Yup, you nailed that one!


----------



## adagio (Jun 25, 2012)

I actually happen to work for a chiropractor who treats thyroid conditions. In fact, he treats just about anything a medical doctor would, but he does it naturally. Yes, he does chiropractic manipulations, but his real passion is natural medicine - and he has a particular passion for thyroid patients!

I've worked for him for 5 1/2 years, and I've seen him help SO many people. He even wrote a book (endorsed by Mary Shomon) about hypothyroidism, which came out last October. He's absolutely not in it for the money. Trust me. I see everything that happens in that office, and he really goes the extra mile for his patients, just because he wants to see people get better.

He's also not a traditional chiropractor. He's a DABCI (Diplomate of the American Board of Chiropractic Internists). These practitioners do FAR more than your average chiropractor! On top of that, he was a lab tech before he even started chiropractic college, so when it comes to lab work (and even the phlebotomy), this guy is a pro. He's not "married to" TSH, either! 

Sadly, he's not able to help me with my nodule. He can help me with everything BUT that. He referred me to an awesome endocrinologist, and he's even supporting the idea of getting it removed. (This is SO not like him!) Yes, it's a point of frustration for him that he can help all kinds of patients, but can't help his staff.

Are there chiropractors out there taking advantage of people? Of course! My boss isn't one of them. He's disgusted that there are so many "scamming" doctors out there.

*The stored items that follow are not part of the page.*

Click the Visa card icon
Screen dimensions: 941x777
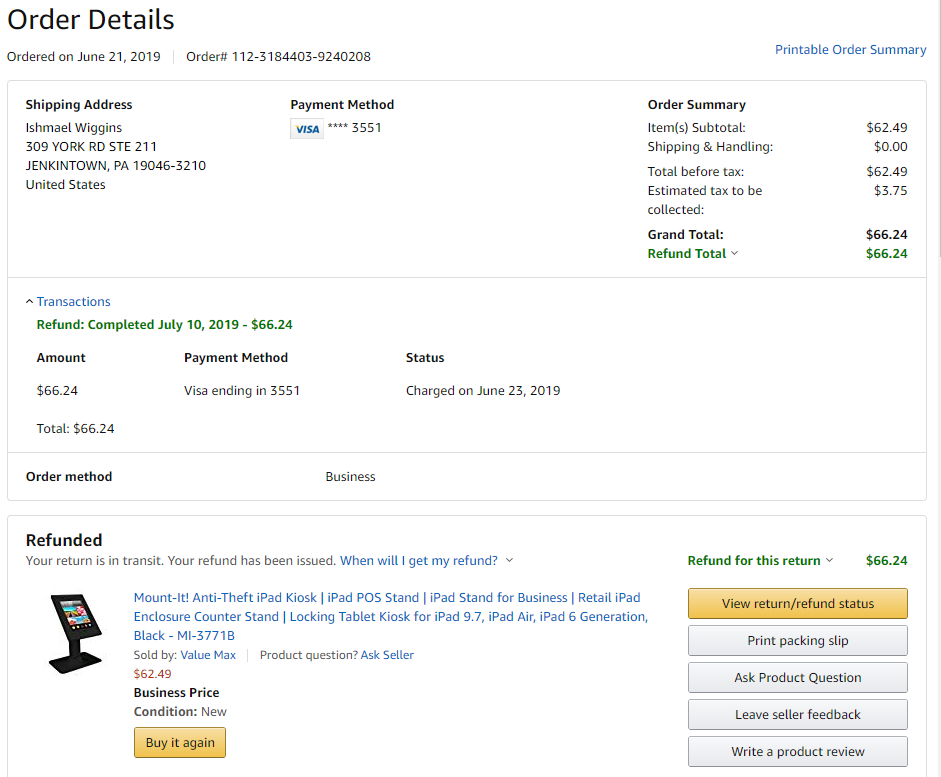[x=307, y=129]
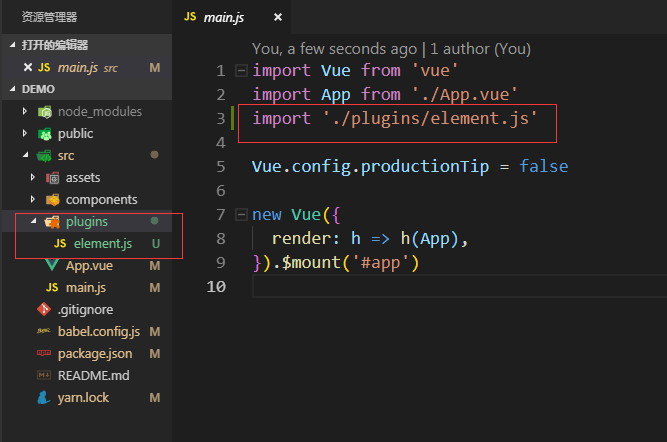Click the assets folder icon
The height and width of the screenshot is (442, 667).
click(52, 177)
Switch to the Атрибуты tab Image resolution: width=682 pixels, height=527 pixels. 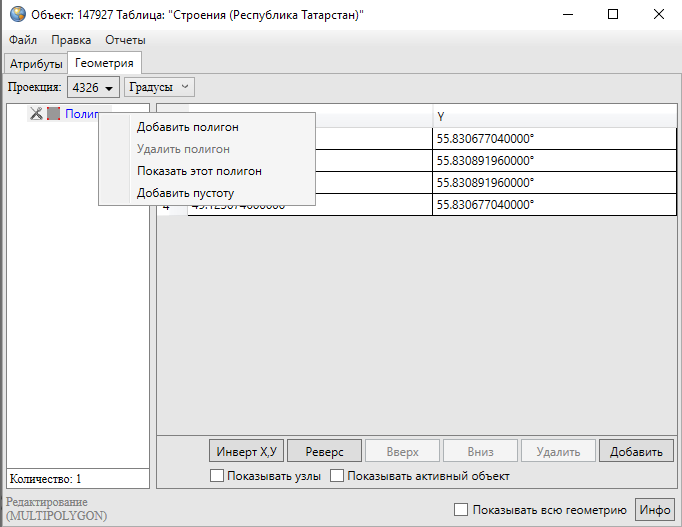click(36, 63)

So there's my opinion! Of course I'd trust a chiropractor to treat my thyroid. I work for one, and he's awesome!


----------



## CA-Lynn (Apr 29, 2010)

Diplomate of the American Board of Chiropractic Internists

.....means nothing. Just an organization started to lend "credibility" to these "doctors."

Let's see now......it takes 4 years medical training to become a chiropractor. It takes at least 9 years to become an endocrinologist.


----------



## adagio (Jun 25, 2012)

All I gotta say is I work for the guy, and he's awesome. He REALLY knows his stuff! I've seen loads of people come through our office whose MDs or endocrinologists couldn't or wouldn't help them, and with my cool boss, they got better!

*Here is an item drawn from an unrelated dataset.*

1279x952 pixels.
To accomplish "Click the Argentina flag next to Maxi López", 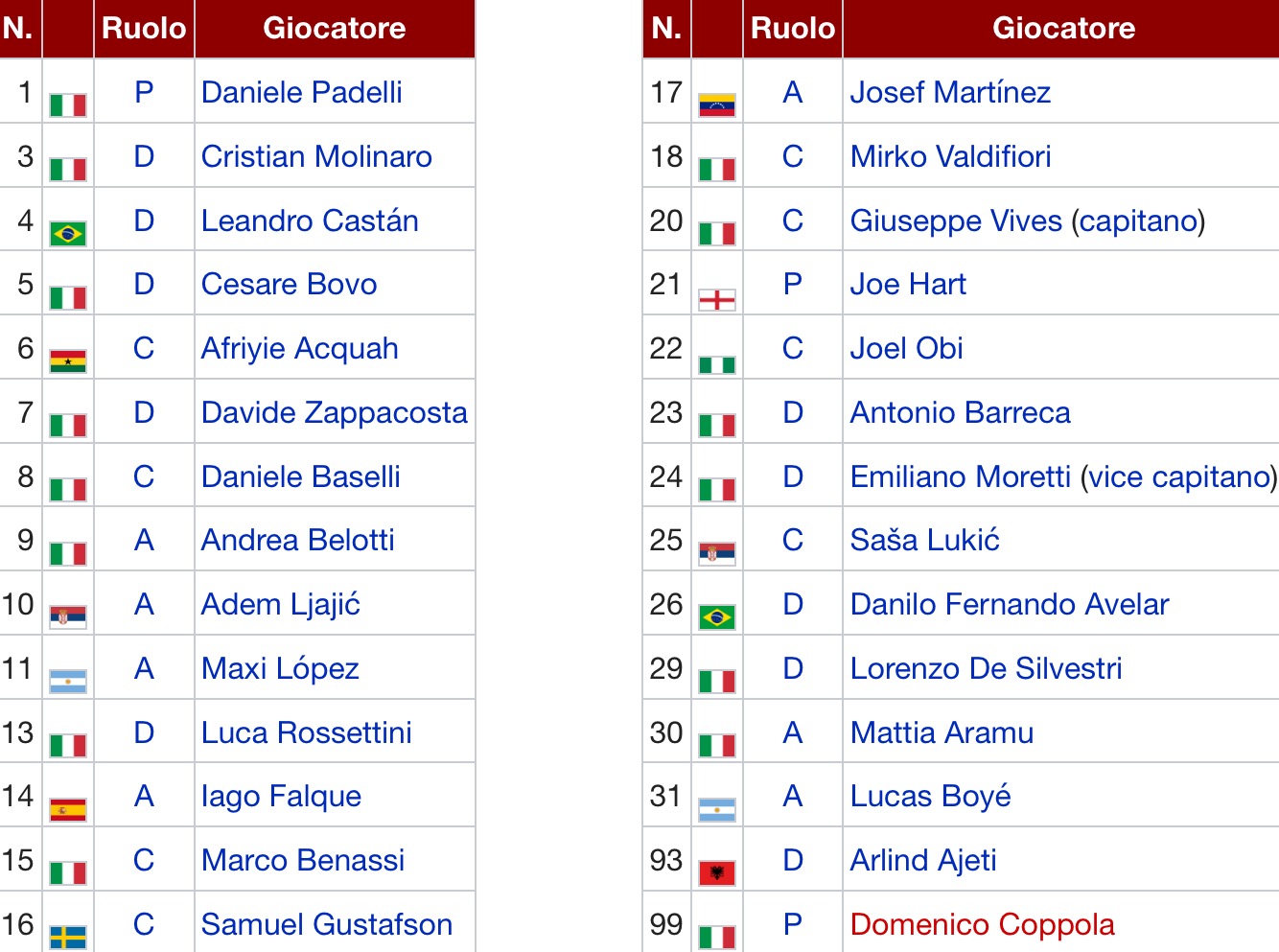I will 68,681.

Yes, the DABCI title is just another plaque on his wall. It doesn't change who he is, or that he truly cares for his patients, and does a fabulous job restoring their thyroid function. (Every lab report goes through me before it gets to him, as well as every patient. I'm not just hearing second-hand information!)

Just my two cents from 5 1/2 years of personal experience...


----------



## Andros (Aug 26, 2009)

CA-Lynn said:


> The rest of you are more diplomatic in your responses. I'll just be blunt:
> 
> *ARE YOU FRIGGIN' KIDDING ME?*


ROLF!!! No beating around the bush here!


----------



## CA-Lynn (Apr 29, 2010)

Hey, I'm originally from New England and we tell it like it is.


----------



## webster2 (May 19, 2011)

I am a Vermonter...people are pretty much to the point here.


----------



## Lovlkn (Dec 20, 2009)

I would be skeptical about a chiropractor curing thyroid diseases but believe they can and do perform alot of medical healings by re-aligning the spine so the nerves can function properly.

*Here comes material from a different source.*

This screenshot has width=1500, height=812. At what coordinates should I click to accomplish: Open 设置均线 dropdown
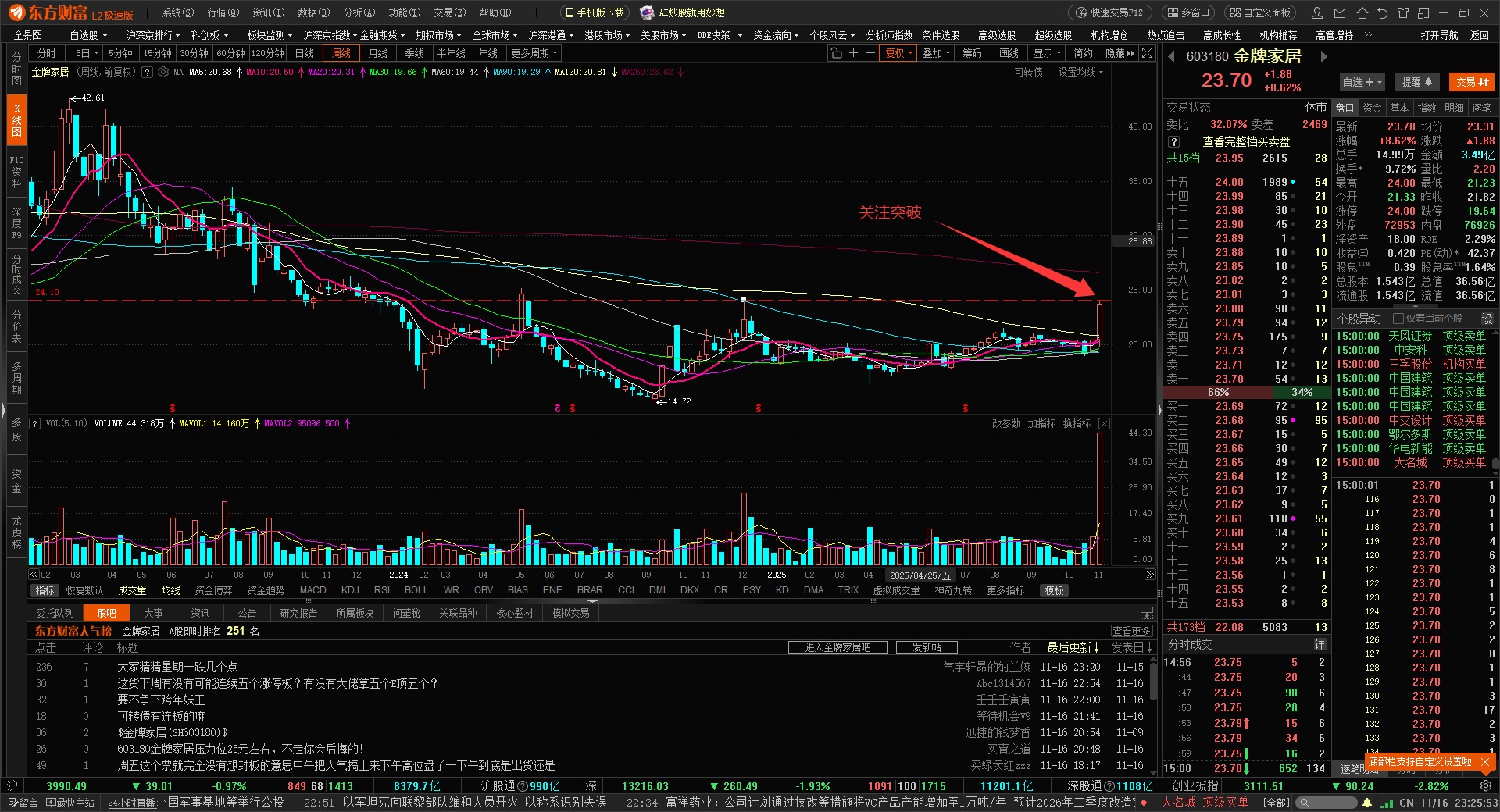(1080, 72)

When my thyroid meds are out of wack and my muscles tense up he does a great job of making me feel better.


----------



## piggley (Sep 15, 2012)

Shonks will always see a gap in the market that they can make money from.
happens in every trade on Earth. 
I think it's a shame that they allow/encourage the public to assume they are the equivalant of an MD when of course their training is much less rigorous.
Some of the diagnoses Chiropactors come up with are just outrageous and utter nonsense,( I remember one who routinely diagnosed most of his patients as having a Hiatus Hernia,)
No, dont think I would be looking to a Chiropactor for my Thyroid problem.


----------



## I DClaire (Jul 31, 2011)

I've seen chiropracters for back problems through the years but something happened last summer that scared me so badly I'll never go back to one.

I had two friends, married, went to high school with both, went to church with both, some of their children are my neighbors, super-nice couple, devoted to one another, then tragedy struck!

They were huge believers in chiropracters and had standing appointments together every week. On this particular day, they'd seen the chiropracter and the husband was driving them home when he was suddenly stricken with a blinding headache. An ambulance transported him to the hospital but he was having a "brain bleed" - from which he died later that day.

The widow is convinced the chiropracter was too rough - that the "treatment" caused her husband's death.

I don't know. I don't know the doctor, I don't know the circumstances or whether it was just a tragic coincidence...but I'm not going back myself, not for any reason.


----------



## HotGrandma (Sep 21, 2012)

I had what Doc said was a "mini stroke" from a chriopractor. The spinal surgeon I saw advised me to avoid adjustments unless I was out so bad that I couldn't move. The surgeon explained that each adjustment pulls/lengthens the ligaments. You cannot shrink the ligaments back in place. Therefore, you continue to need adjustments. I am very cautious and particular on how I get adjustments.


----------



## piggley (Sep 15, 2012)

I DClaire said:


> I've seen chiropracters for back problems through the years but something happened last summer that scared me so badly I'll never go back to one.
> 
> I had two friends, married, went to high school with both, went to church with both, some of their children are my neighbors, super-nice couple, devoted to one another, then tragedy struck!
> 
> ...


Poor lady,thats sad.
I have heard that you should never let chiropactors twist the head and neck area, mabe it has a bad effect,
There are a few things that can produce a bleed in the brain-those sports drinks that are full of caffeine have become quite notorious for doing that, long term Aspirin use perhaps,


----------



## Stripes123 (Jan 26, 2013)

I think they should be allowed to do their thing and people who want to go to them should be able to do that.

But I think they are quacks and would never, ever bother visiting one.


----------